Although Siri’s hands were watering the turmeric plants with perfect automation, her ears and mind were elsewhere. The loudspeaker tied to the coconut palm down the street was screaming something from the political protest being held at the edge of her watta—the little suburban quarter that Siri lived in. It bordered the dirty canal. Siri didn’t care for politics; She saw it as a game already lost. But, this government has pushed things beyond loss. The prices were brutal. Business had been so bad; and most of her clients, being as broke as she was, could no longer afford to escape their homes or wives. So, she half-listened to the political clamour while wishing they would just shut up and elect a real human for President. Why is the President never a real person who has had to stand in the gas line, or walk on asphalt under the Colombo sun when the bus fares hike?

Why is the President always a clown, a thief, or a psychopath dressed in human skin?

She sighed into the plants. At least, the turmeric plants were doing well. They’re going for two-fifty for fifty now. Siri scanned the leaves, picked up a young snail and flicked it into the canal through the wire fence. She watched the snail float away in the black waters with a flicker of guilt.

Do we live in a world where we have to steal someone else’s opportunity to feed ourselves?

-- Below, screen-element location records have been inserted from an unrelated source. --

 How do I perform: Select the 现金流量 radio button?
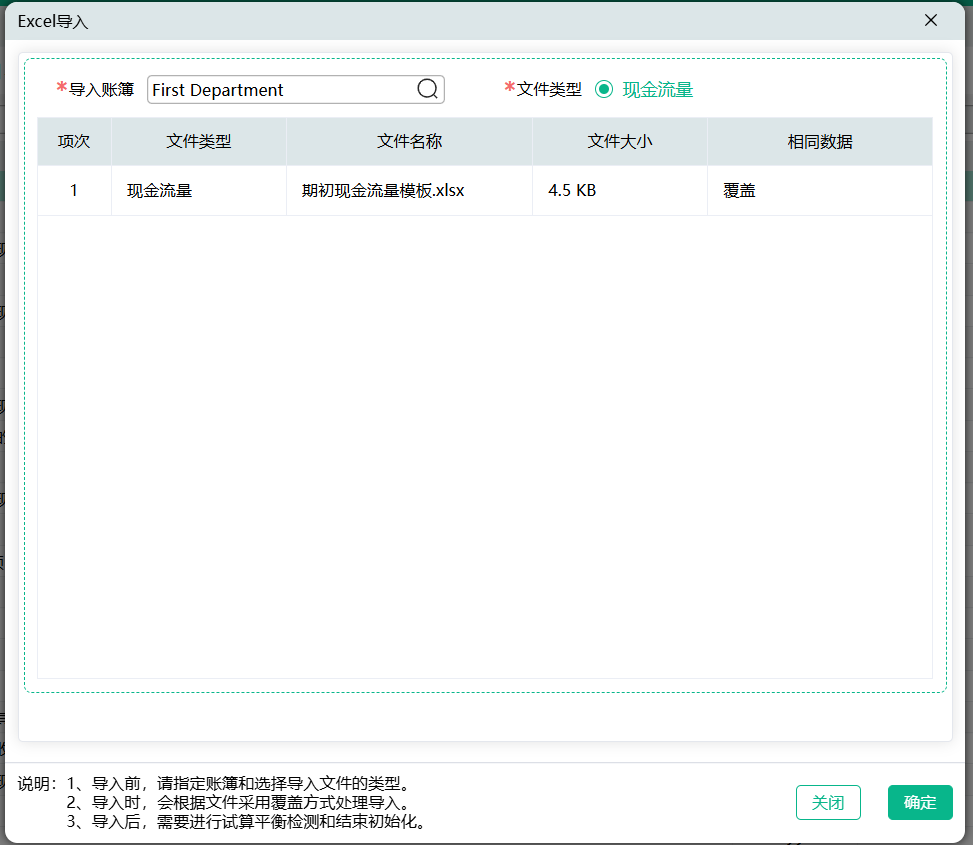pos(604,90)
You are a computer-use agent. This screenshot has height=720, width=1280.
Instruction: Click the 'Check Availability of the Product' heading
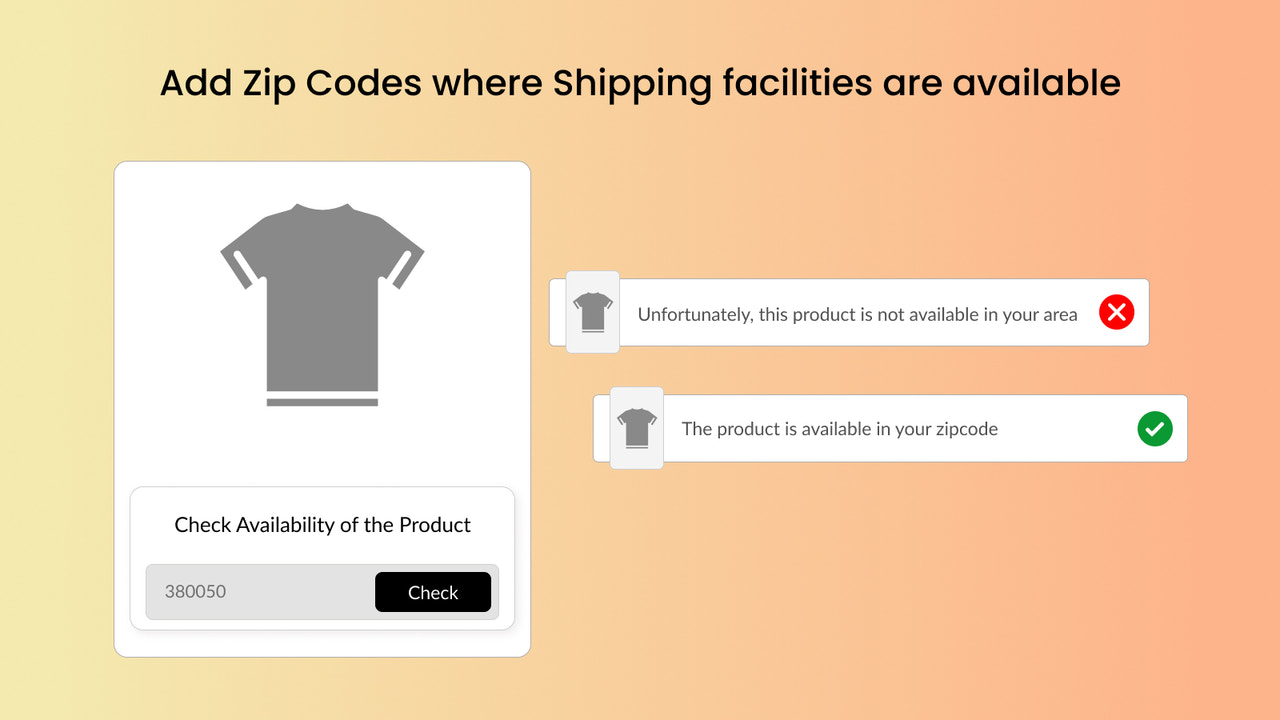322,524
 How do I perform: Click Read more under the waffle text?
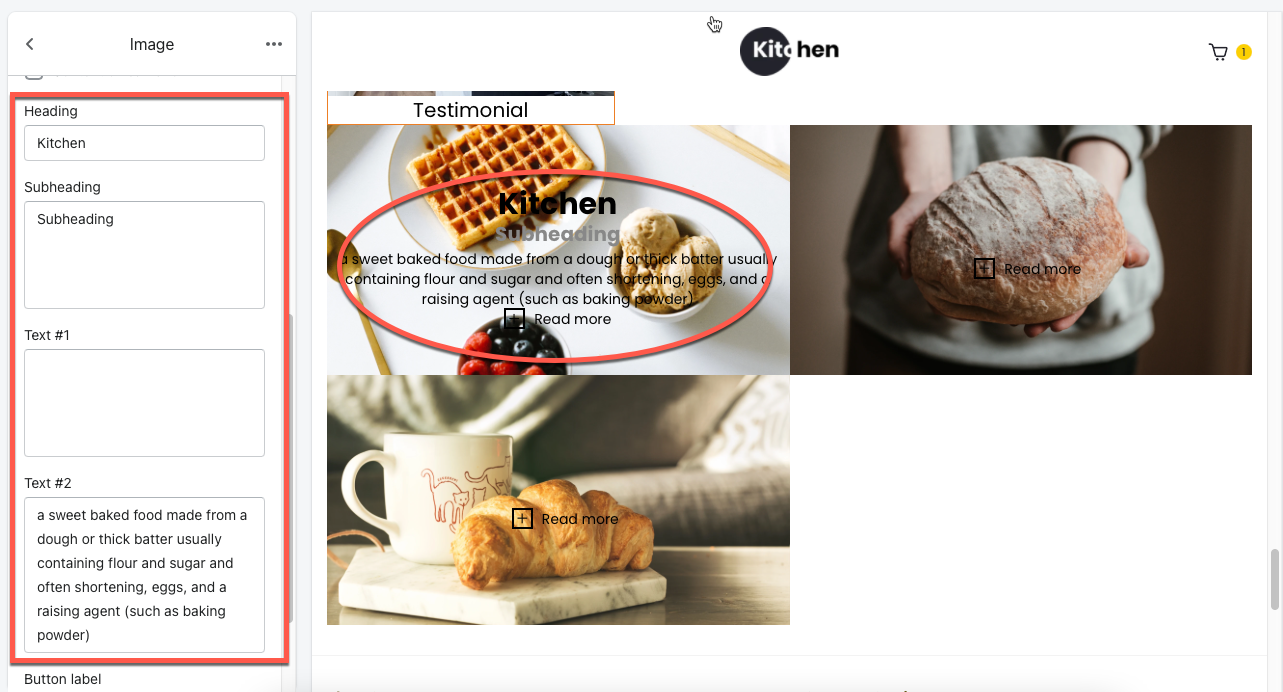(x=572, y=319)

Siri told herself that the snail will find sanctuary on the drainage barrier stopping the leftovers of city greed from floating into the sea. She caught herself reflected on the canal waters, broken into streaks of small currents. Siri felt utterly alone. Her bedmate hadn’t come home this week either; He could barely afford to drive his tuk-tuk to Colombo after the fuel shortage. But, what made Siri feel more lonely was the realisation that she didn’t really miss him; she just wanted someone to tend to. She watched the slow flow of the waters, unconsciously pulling at old hurts that are better left lost.

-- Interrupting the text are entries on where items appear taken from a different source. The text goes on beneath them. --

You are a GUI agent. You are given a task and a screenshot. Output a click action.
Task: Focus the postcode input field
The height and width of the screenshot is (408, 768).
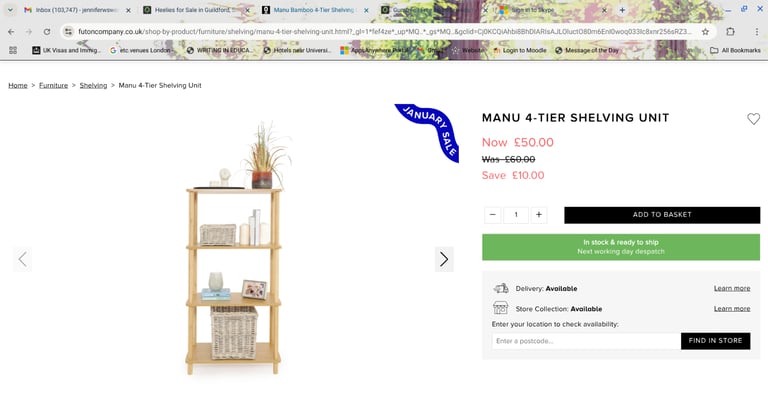pyautogui.click(x=586, y=341)
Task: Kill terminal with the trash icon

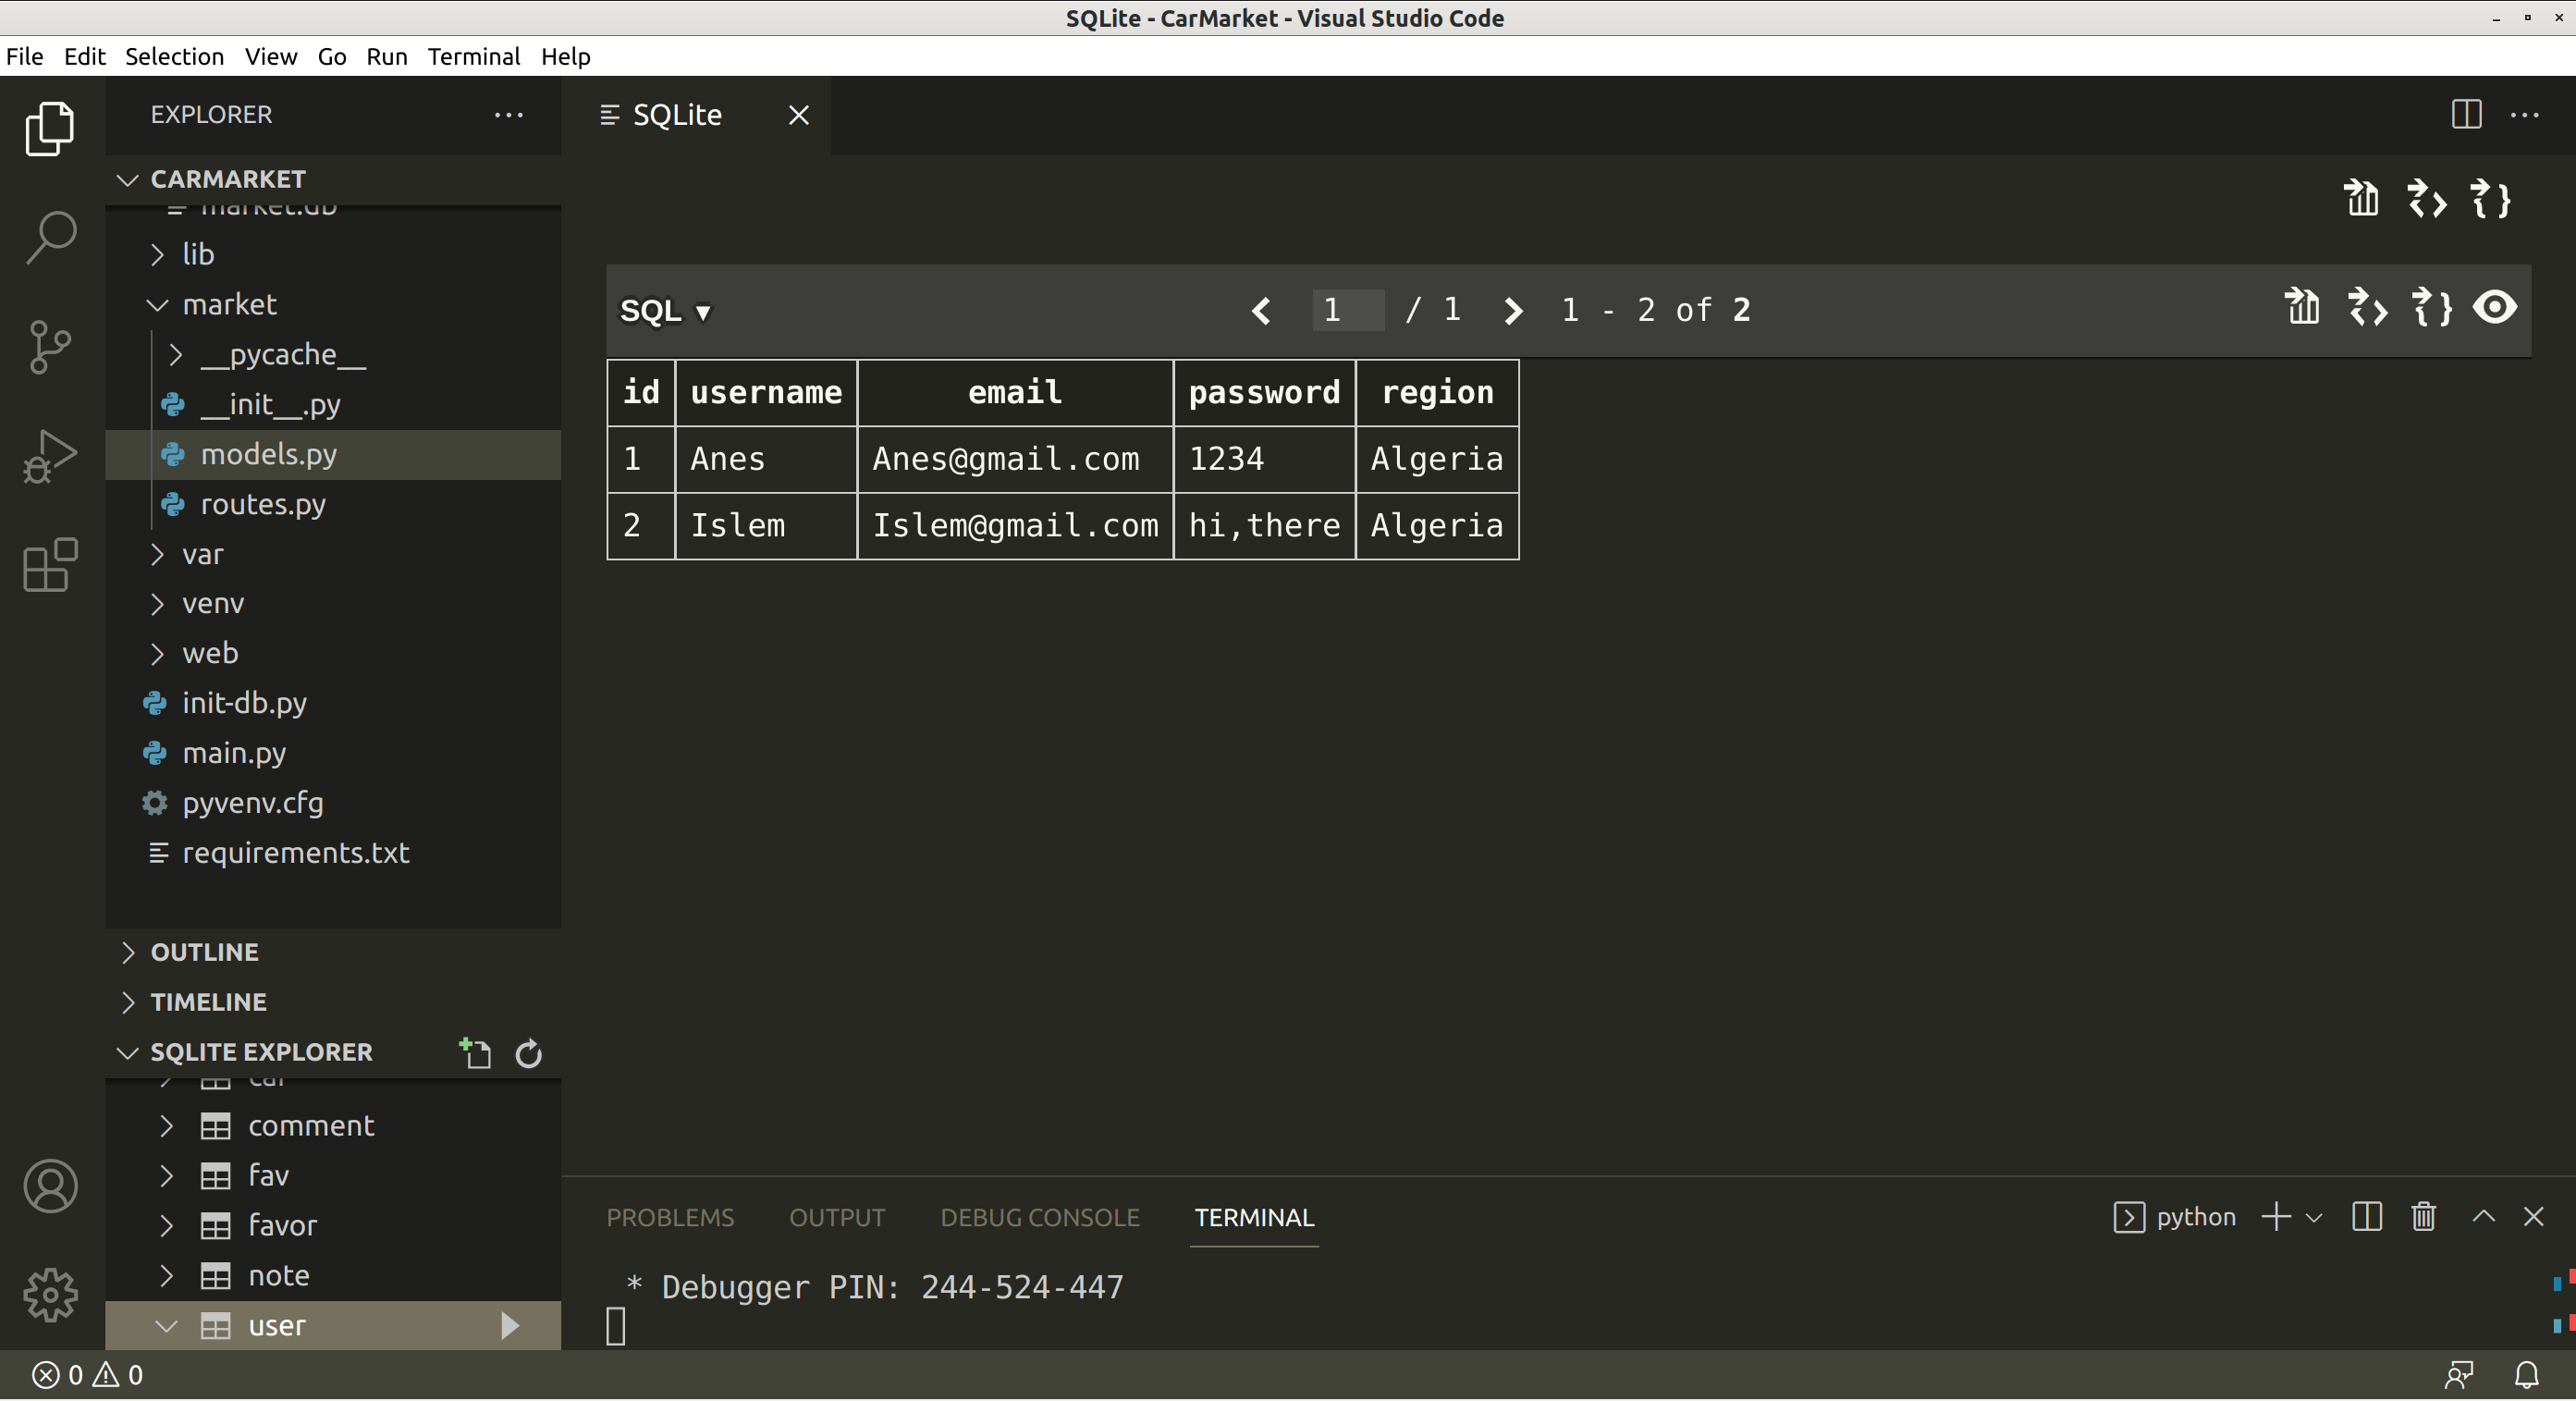Action: coord(2423,1216)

Siri was Siripāla then; another man with a job, wife and kids. Everything changed the day Siripāla came home to find his wife Leela arrested by the police counter-subversion unit. Soon, all that was left of Leela were old clothes, photographs and a certificate of disappearance. Their two boys were sent to their grandparents amidst the hills and paddies while Siri rented a cheap bunk room in the city to save every possible Rupee. This is where Siri first shared a room with a man. In the strange years that came, there were fewer and fewer visits home to the boys. Siri thought of her two sons; Jayantha would be fifteen now, and Jothi ten. She briefly toyed with the fantasy of bringing them here to live with her, but quickly threw the thought into the canal to float away with the snail.

Too much had changed to go back again.

Knees creaking laboriously, Siri got up to her feet and stood over the turmeric patch. The smell of sea salt came with the wind, making a strange combination with the canal stench. The protest up the street was still shouting about the cost of living. Whatever said and done, Siri was glad to have her house; She was free from the weight of rent that hung over the many heads in her watta. The ownership certificate for this perch-and-a-half plot cost her life’s savings. The canal bordering it was filthy, and the house was mostly gypsum board. But it’s hers. Siri just wished it wasn’t so empty. The devilishly loud children next door were getting an earful from their mother. Siri thought of the pandemonium that surrounded her in the tiny rented house all those years ago when she had a family—in another life. A full moon was swimming on the black canal water; it also swam in the liquid in her eyes.

Like the ocean, like the river, like water… always one with the other.